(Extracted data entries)
↓

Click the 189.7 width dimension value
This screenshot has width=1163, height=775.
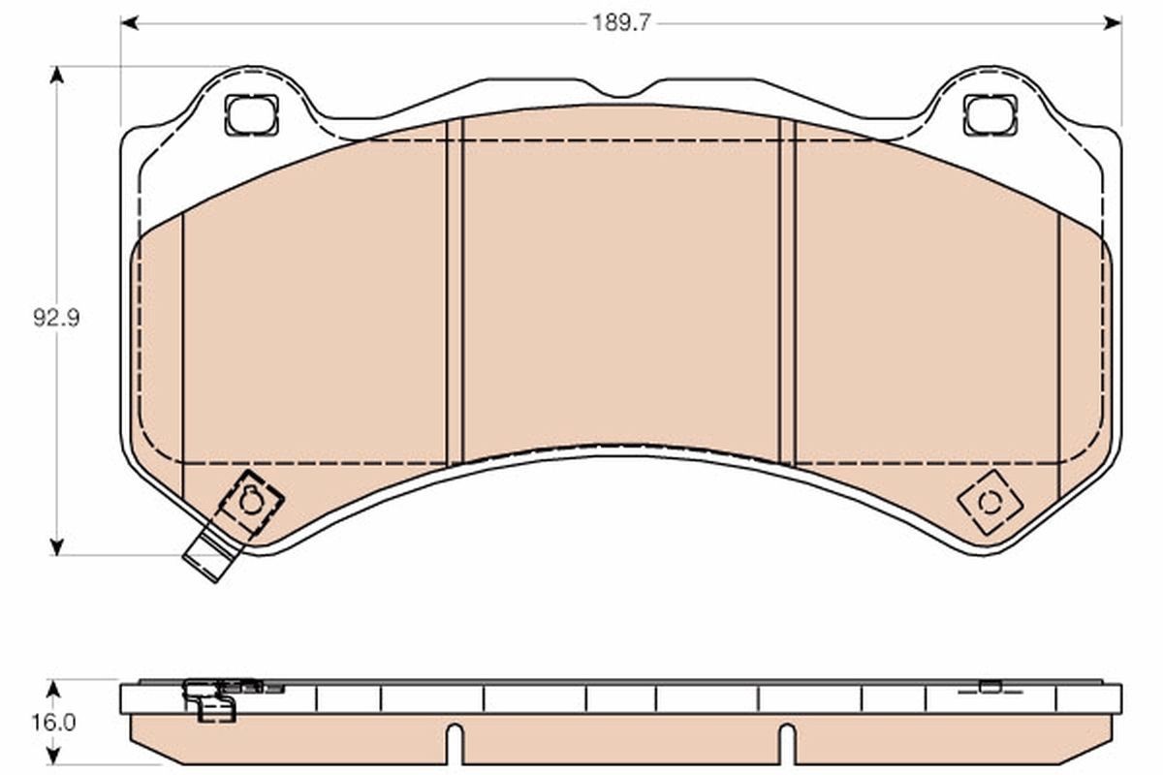click(621, 22)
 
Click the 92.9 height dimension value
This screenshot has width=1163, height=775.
click(56, 318)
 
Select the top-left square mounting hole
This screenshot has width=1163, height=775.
click(251, 115)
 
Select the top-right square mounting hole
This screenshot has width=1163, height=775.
click(990, 115)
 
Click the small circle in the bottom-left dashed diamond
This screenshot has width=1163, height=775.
click(251, 501)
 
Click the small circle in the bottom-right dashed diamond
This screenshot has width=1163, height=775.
click(990, 502)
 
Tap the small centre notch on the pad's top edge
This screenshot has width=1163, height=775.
click(620, 93)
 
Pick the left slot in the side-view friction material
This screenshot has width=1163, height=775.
click(455, 744)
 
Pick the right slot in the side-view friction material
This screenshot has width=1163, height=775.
click(787, 744)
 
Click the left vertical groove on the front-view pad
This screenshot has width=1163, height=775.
click(455, 291)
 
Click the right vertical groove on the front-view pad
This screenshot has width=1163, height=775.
click(787, 291)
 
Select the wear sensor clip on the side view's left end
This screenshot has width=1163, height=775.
click(213, 699)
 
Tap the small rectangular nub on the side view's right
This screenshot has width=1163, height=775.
click(990, 687)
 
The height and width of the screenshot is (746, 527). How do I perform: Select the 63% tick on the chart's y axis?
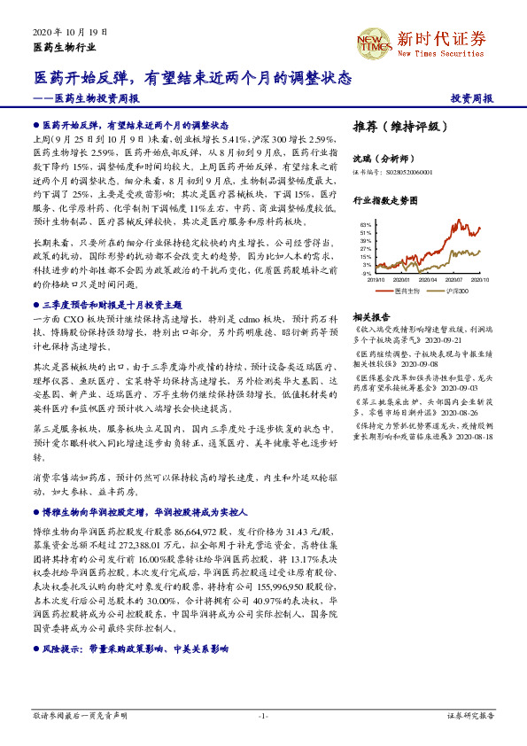[365, 226]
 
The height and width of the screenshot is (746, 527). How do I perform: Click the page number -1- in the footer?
[263, 714]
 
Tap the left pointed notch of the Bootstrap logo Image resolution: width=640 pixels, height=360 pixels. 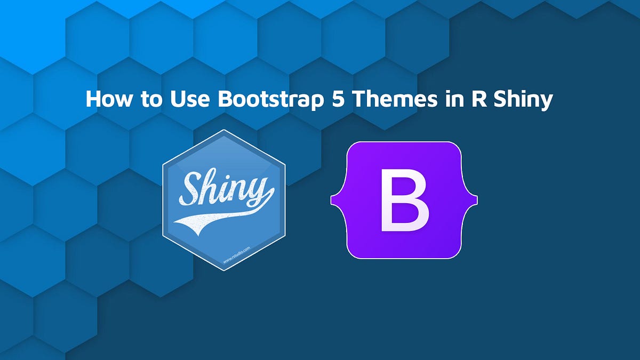tap(333, 200)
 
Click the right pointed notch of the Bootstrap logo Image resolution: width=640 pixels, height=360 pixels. tap(476, 200)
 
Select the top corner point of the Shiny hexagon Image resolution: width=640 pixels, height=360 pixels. tap(224, 130)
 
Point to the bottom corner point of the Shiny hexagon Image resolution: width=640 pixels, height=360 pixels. tap(224, 270)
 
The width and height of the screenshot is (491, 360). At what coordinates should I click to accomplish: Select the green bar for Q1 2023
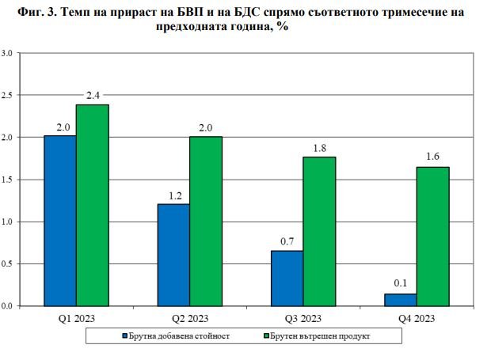pos(93,205)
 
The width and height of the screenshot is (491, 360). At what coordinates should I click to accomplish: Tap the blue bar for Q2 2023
pos(173,254)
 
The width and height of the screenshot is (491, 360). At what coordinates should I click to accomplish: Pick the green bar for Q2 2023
pos(206,221)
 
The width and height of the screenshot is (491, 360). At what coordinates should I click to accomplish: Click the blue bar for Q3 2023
pos(287,278)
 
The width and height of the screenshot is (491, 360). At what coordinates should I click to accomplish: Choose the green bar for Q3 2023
pos(319,230)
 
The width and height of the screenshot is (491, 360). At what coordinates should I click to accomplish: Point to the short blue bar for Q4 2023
pos(400,300)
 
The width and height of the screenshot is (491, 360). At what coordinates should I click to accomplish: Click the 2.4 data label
pos(92,97)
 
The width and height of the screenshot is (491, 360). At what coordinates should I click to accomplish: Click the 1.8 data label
pos(319,148)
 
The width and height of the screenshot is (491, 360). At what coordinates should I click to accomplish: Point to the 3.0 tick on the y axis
pos(7,53)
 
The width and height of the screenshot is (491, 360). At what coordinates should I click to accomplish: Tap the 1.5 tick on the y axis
pos(7,180)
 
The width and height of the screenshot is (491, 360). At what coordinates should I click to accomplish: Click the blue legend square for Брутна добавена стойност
pos(124,336)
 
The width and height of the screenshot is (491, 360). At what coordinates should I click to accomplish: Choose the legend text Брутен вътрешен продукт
pos(319,336)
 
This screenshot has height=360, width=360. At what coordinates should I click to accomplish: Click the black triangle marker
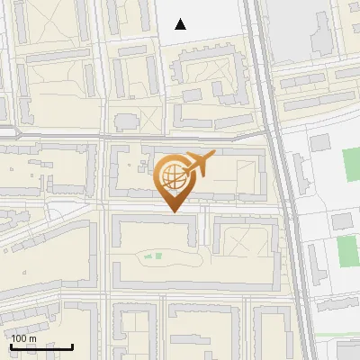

↑

(EXERCISE AIM): Echo back every line of the items, from the start through the line that contains "click(251, 501)", with both ends included. Leave the pictures out of your answer.

(THE REPLY):
Click the 189.7 width dimension value
This screenshot has width=1163, height=775.
click(621, 22)
 
Click the 92.9 height dimension value
This screenshot has width=1163, height=775.
click(56, 318)
 
Select the top-left square mounting hole
This screenshot has width=1163, height=775.
click(251, 115)
 
Select the top-right square mounting hole
This screenshot has width=1163, height=775.
click(990, 115)
 
Click the small circle in the bottom-left dashed diamond
This screenshot has width=1163, height=775.
click(251, 501)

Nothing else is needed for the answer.